A compreensão de que alguns crimes deixaram de ter eventual ocorrência na vida de uma pessoa para se tornar um meio de vida, principalmente quando dele decorrem frutos econômicos, possibilitando uma vida luxuosa e acesso aos instrumentos e facilidades que somente com muito dinheiro é possível, vem atraindo muitas pessoas, não apenas pelo conforto do dinheiro, mas pelo poder gerado ao se aliar forças bélicas, econômica e política.
Al
Trazendo para uma realidade mais palpável, nos últimos anos os escândalos envolvendo desvios de dinheiro público através de contratos firmados pelo Estado Brasileiro e suas empresas públicas, com volume de dinheiro que ultrapassa a casa dos bilhões de reais, não é crível que alguém vá esconder todo esse dinheiro em colchões, botijas ou mesmo enterrar. São operadas as mais diversas e criativas formas desse dinheiro ilícito retornar à economia, aparentando uma origem lícita, já a disposição de quem cometeu o crime, podendo gozar livremente destes frutos, é a chamada lavagem de dinheiro.
Notadamente esses valores são reinvestidos da própria pratica criminosa, fortalecendo a estrutura do crime com armas mais pesadas, instrumentos tecnológicos e até financiamento de campanhas, desde que possibilitem maior eficiência ou garantam o resultado do crime, incluindo a proteção aos criminosos.

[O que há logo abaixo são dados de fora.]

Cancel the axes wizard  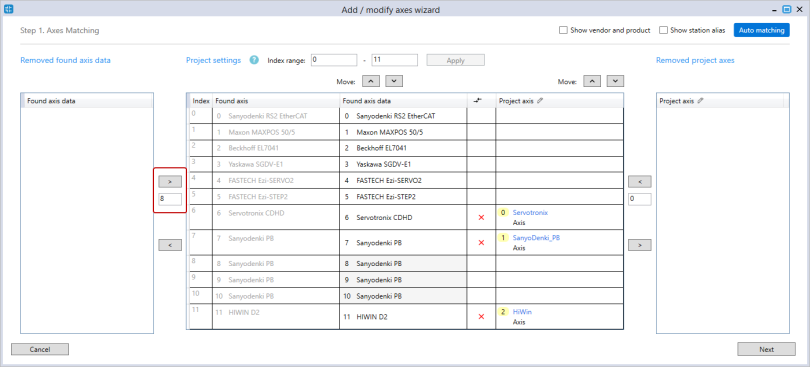click(x=40, y=349)
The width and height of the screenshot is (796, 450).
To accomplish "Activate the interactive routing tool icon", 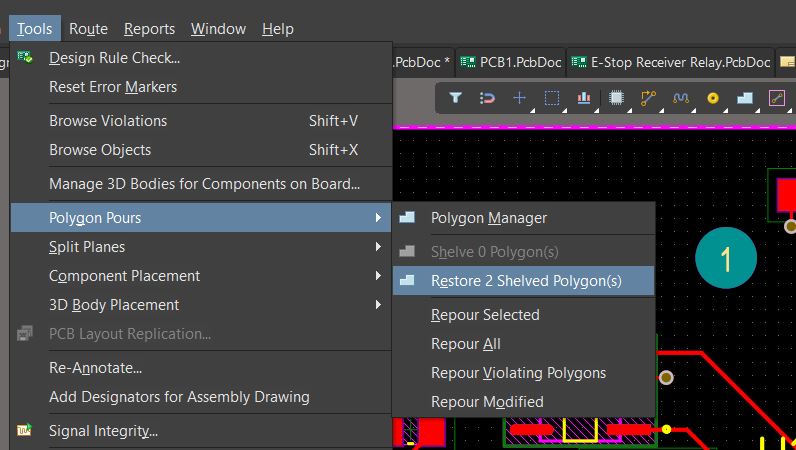I will [648, 98].
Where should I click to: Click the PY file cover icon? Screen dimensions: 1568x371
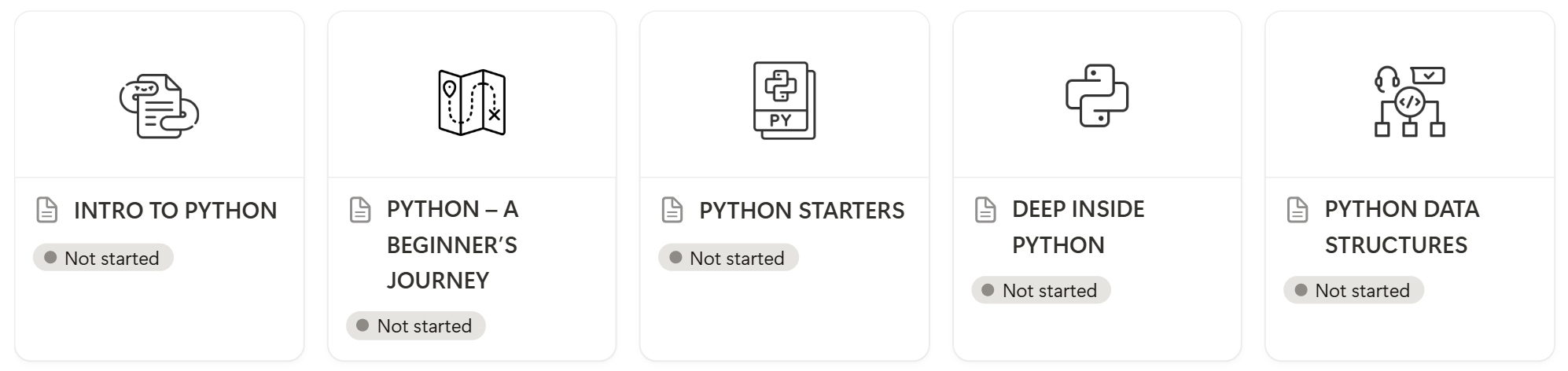coord(784,101)
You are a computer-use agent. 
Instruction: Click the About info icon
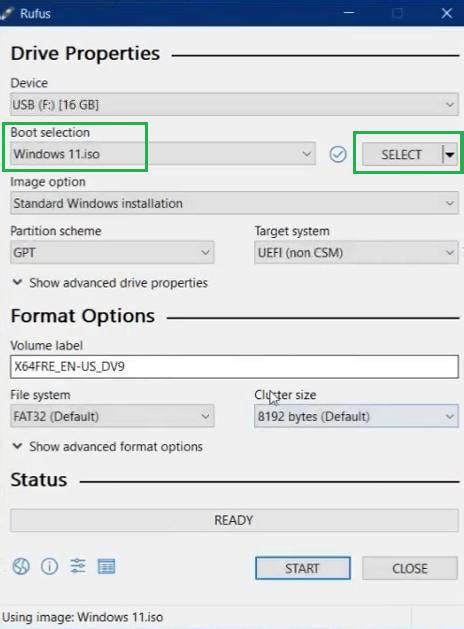click(49, 566)
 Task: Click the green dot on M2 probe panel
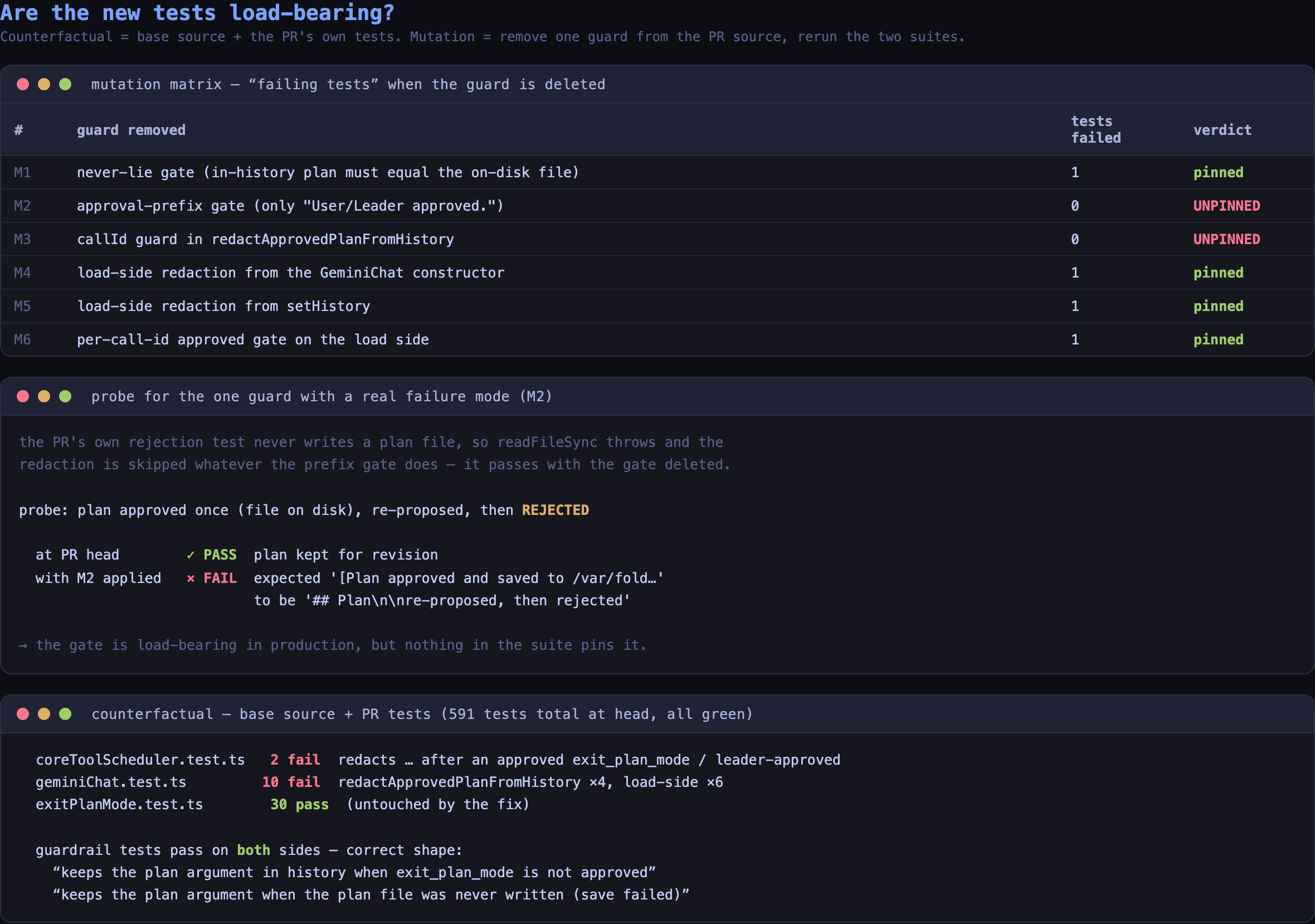(65, 396)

O poder econômico possibilita maior organização dos criminosos, os quais passam a atrair a contribuição de outras pessoas que também querem participar dos lucros, com isso facilmente são amealhados soldados para o tráfico, atraídos servidores públicos de baixa densidade moral, chegando até o ponto de financiar políticos para desenvolver ações que possam facilitar o crime, como fornecer informações privilegiadas e até auxiliar na recolocação no mercado dos dividendos econômicos auferidos pelas práticas criminosas, dando a aparência de lícita (lavagem de capital).
O interesse global surge com a proliferação do tráfico por todo o mundo, movimentando quantias vultosas, causando inclusive abalo as economias de alguns países, deixando claro que o crime organizado ultrapassa as fronteiras, não apenas em busca de maior poder e lucro, mas também como forma de proteção ao lucro obtido.

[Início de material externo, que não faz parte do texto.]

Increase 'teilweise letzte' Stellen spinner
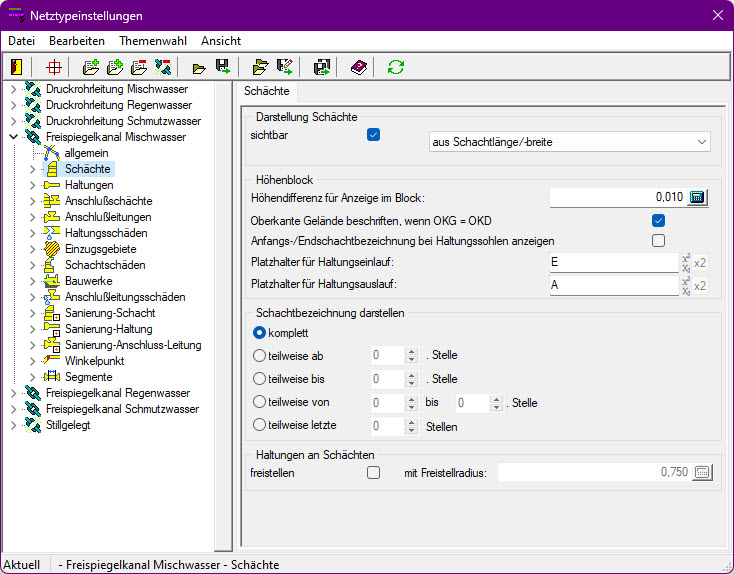 (410, 422)
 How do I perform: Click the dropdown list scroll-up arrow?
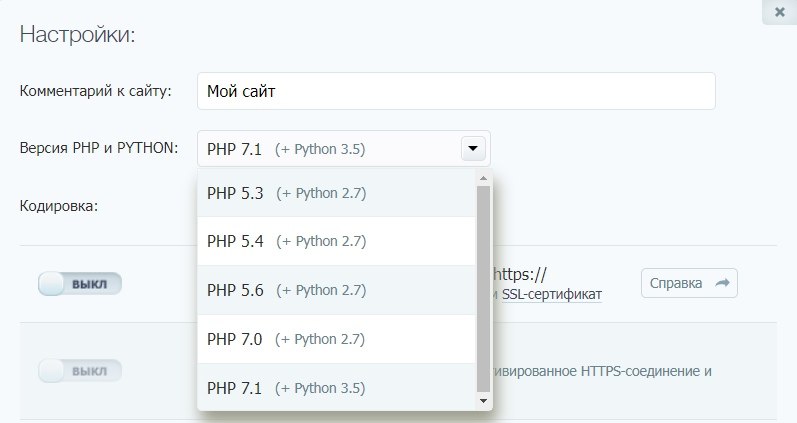[x=484, y=178]
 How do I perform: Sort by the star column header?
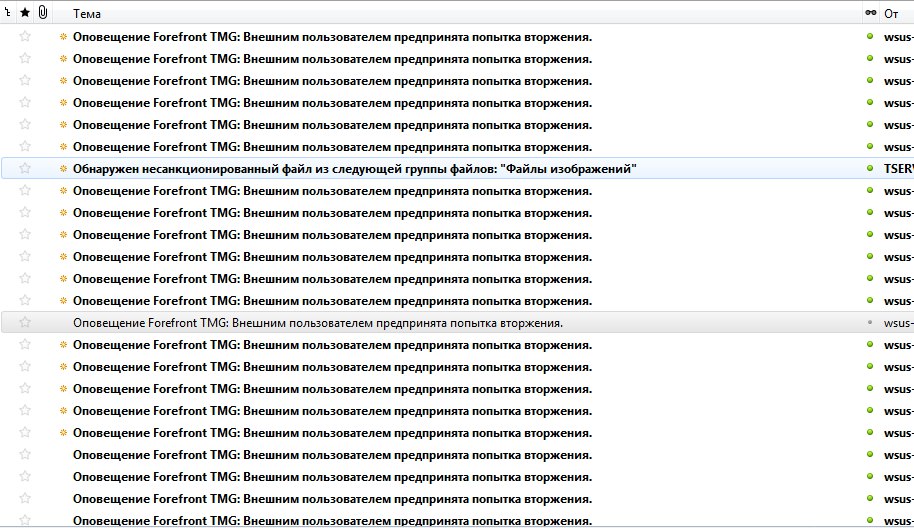pyautogui.click(x=25, y=13)
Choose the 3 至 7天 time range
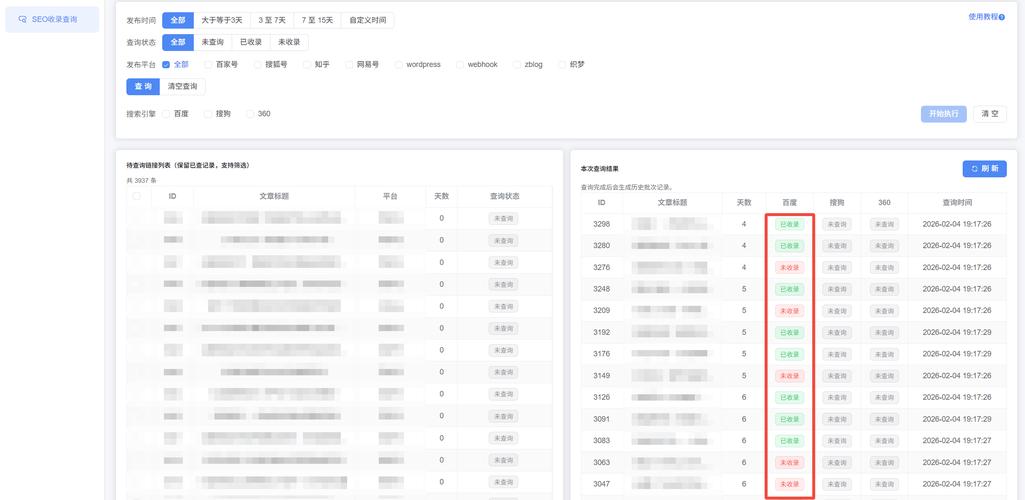Screen dimensions: 1025x500 [x=271, y=20]
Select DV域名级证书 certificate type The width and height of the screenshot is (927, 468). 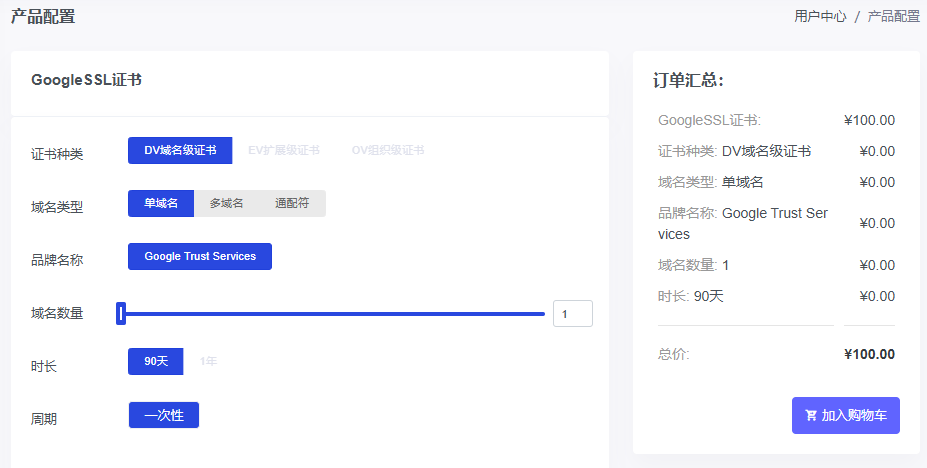click(x=180, y=150)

Posta a dimensão danosa que o poder econômico das organizações criminosas tem, desde a Década de 80, principalmente com a Convenção Contra o Tráfico Ilícito de Entorpecentes e Substancias Psicotrópicas realizada em Viena[i], a qual o Brasil é signatário (Dec. 154 de 26 de junho de 1991)[ii], que uma política global vem se desenvolvendo para combate à lavagem de dinheiro, pois esses recursos econômicos além de financiar os crimes destacados, outras práticas como terrorismo também necessitam de recursos econômicos, o que a história já registra o uso do terror para pressionar governos e a população na defesa dos interesses criminosos.
No Brasil, com advento da Lei nº 9.613/98, é criada a previsão do crime de lavagem de capitais[iii], ao passo que também surgi o órgão responsável por monitorar as movimentações econômicas suspeitas, no caso o Conselho de Controle de Atividades Financeiras – COAF (art. 14 da Lei nº. 9.613/98).
O COAF é um órgão ligado ao Ministério da Fazenda e tem por finalidade disciplinar, aplicar penas administrativas, receber, examinar e identificar ocorrências suspeitas de atividade ilícita relacionadas à lavagem de dinheiro.
Como é feito esse controle por parte do COAF? A lei nº. 9.613/98 prevê uma série de pessoas físicas e jurídicas que lidam com ativos financeiros, desde instituições bancárias, valores mobiliários, metais e pedras preciosas, artes entre outros ativos que representem grande volume de dinheiro, elencadas nos art. 9º, determinando que elas comuniquem aos órgãos de controle vinculado a área de atuação, operações tidas como suspeitas.
Para exemplificar o exposto acima, no caso de atividades bancárias é o próprio Banco Central do Brasil (BACEN) quem disciplina a atividade. Tem poder normativo e estabelece regras para operações financeiras, inclusive define as que são consideradas suspeitas e por isso de comunicação obrigatória. Assim, caso uma instituição bancária identifique uma operação suspeita, seja por critérios disciplinados pelos BACEN ou mesmo que devido a forma atípica o banco entenda como suspeita, deve então comunicar ao BACEN a dita operação.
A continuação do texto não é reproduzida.